Aim of the exercise: Set down the final stretch of the data, from the line that holds "Image resolution: width=847" through the last line, both included, with pictures left out.

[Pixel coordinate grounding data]
++++++++

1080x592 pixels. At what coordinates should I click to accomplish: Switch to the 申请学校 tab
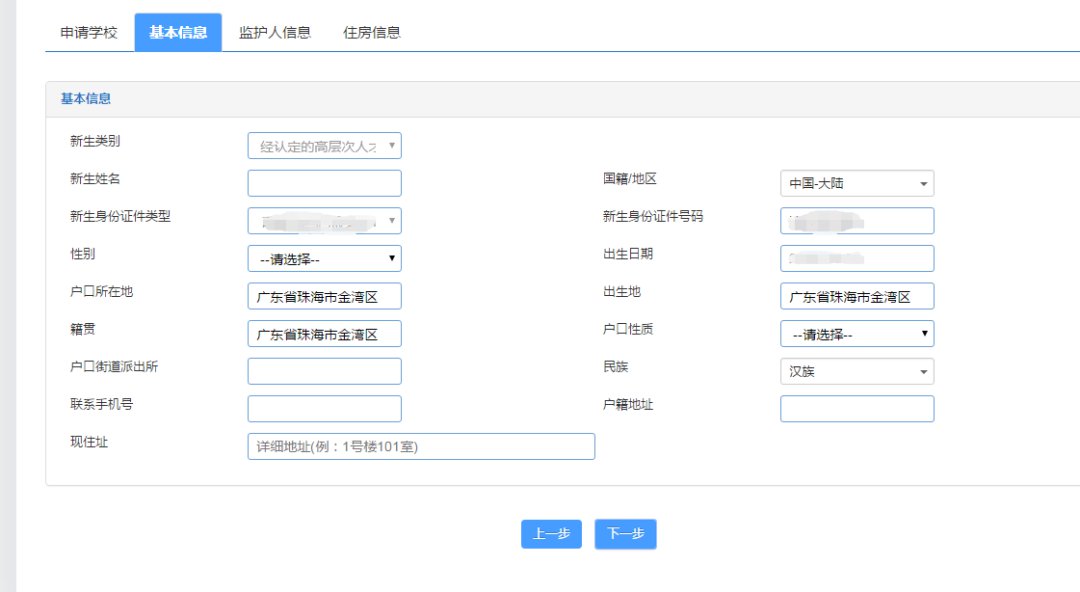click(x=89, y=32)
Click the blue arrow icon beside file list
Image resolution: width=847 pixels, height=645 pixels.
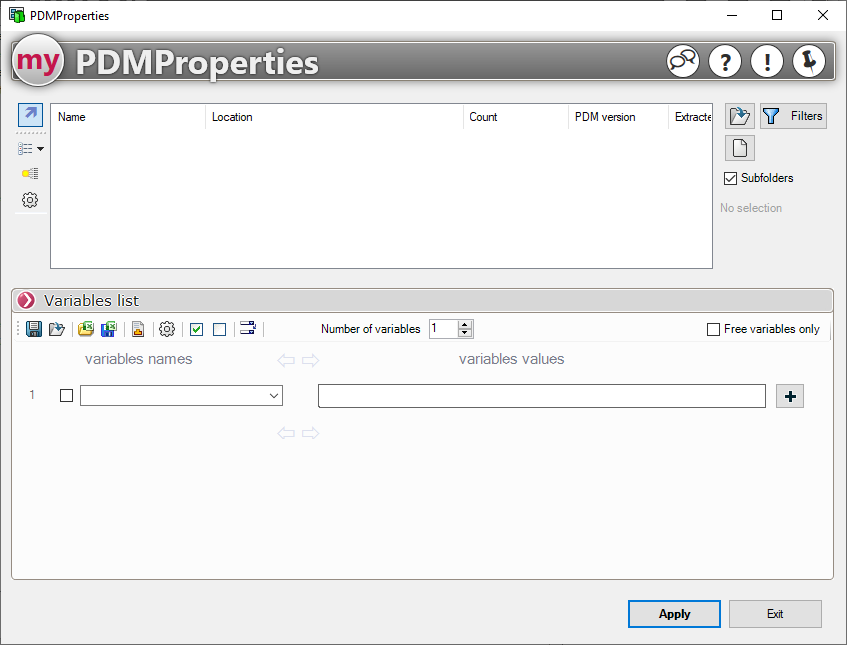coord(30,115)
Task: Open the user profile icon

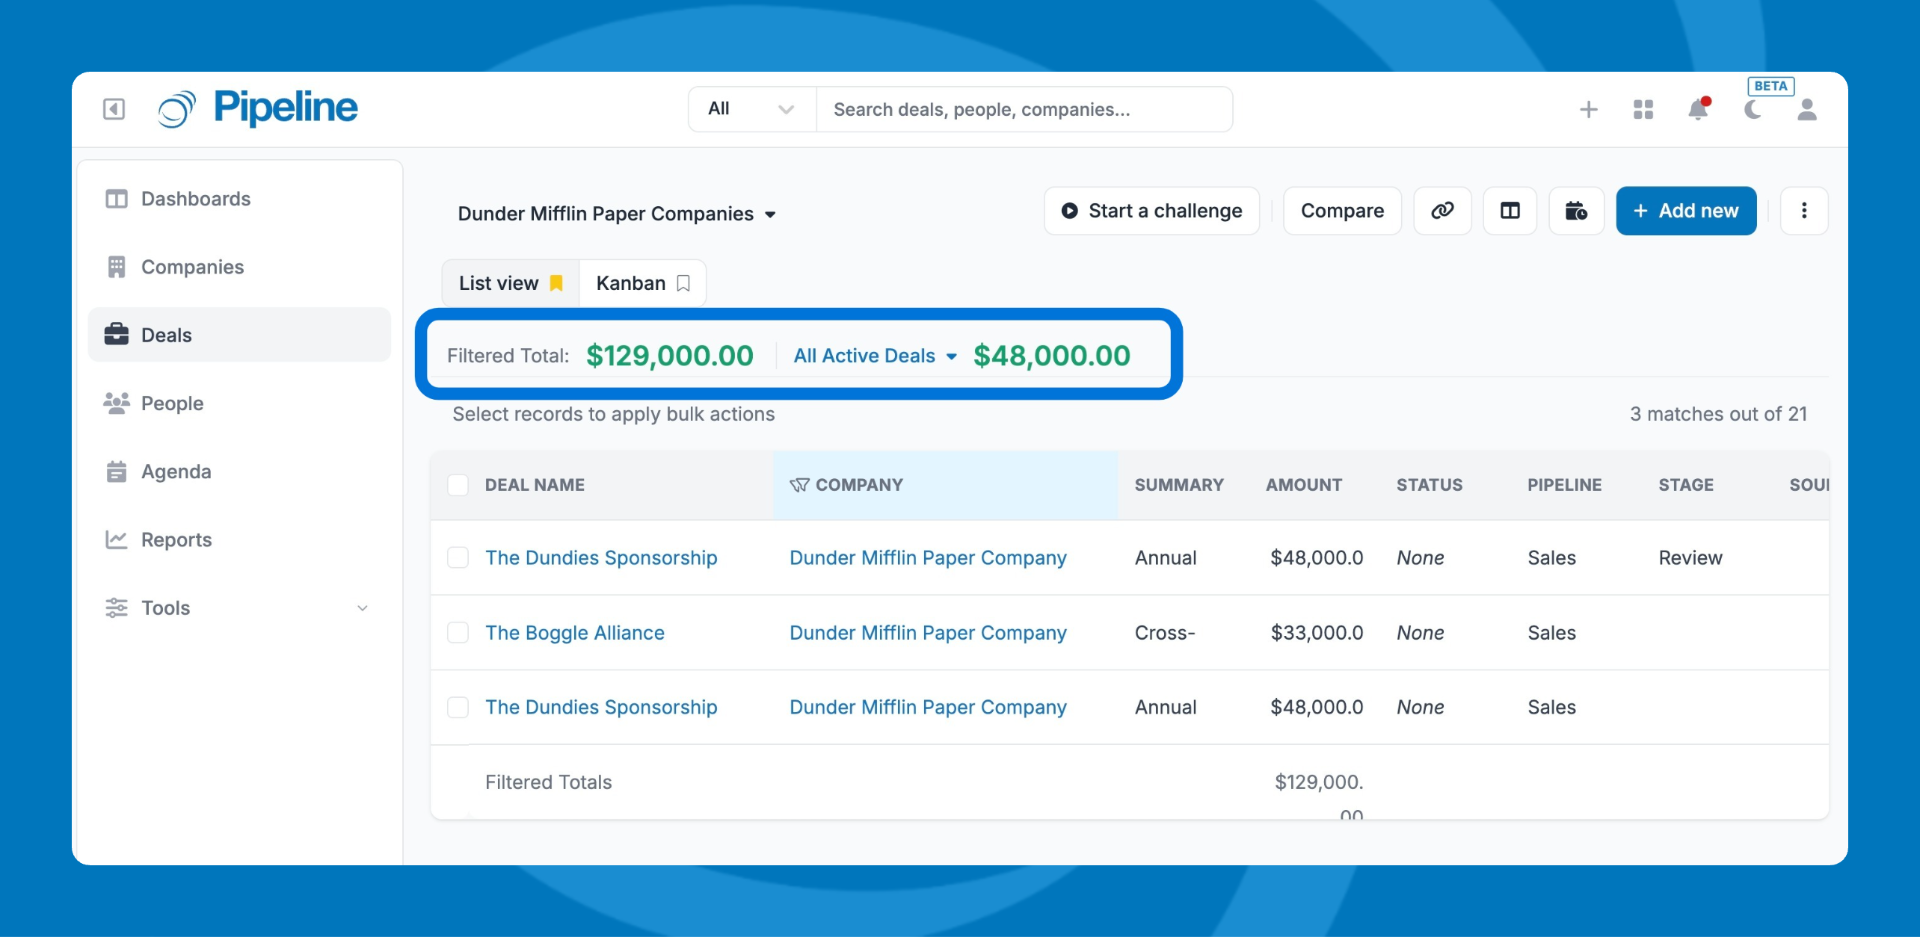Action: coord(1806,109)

++++++++

Solution:
Image resolution: width=847 pixels, height=645 pixels.
coord(30,115)
Task: Open the user profile icon

Action: coord(1806,109)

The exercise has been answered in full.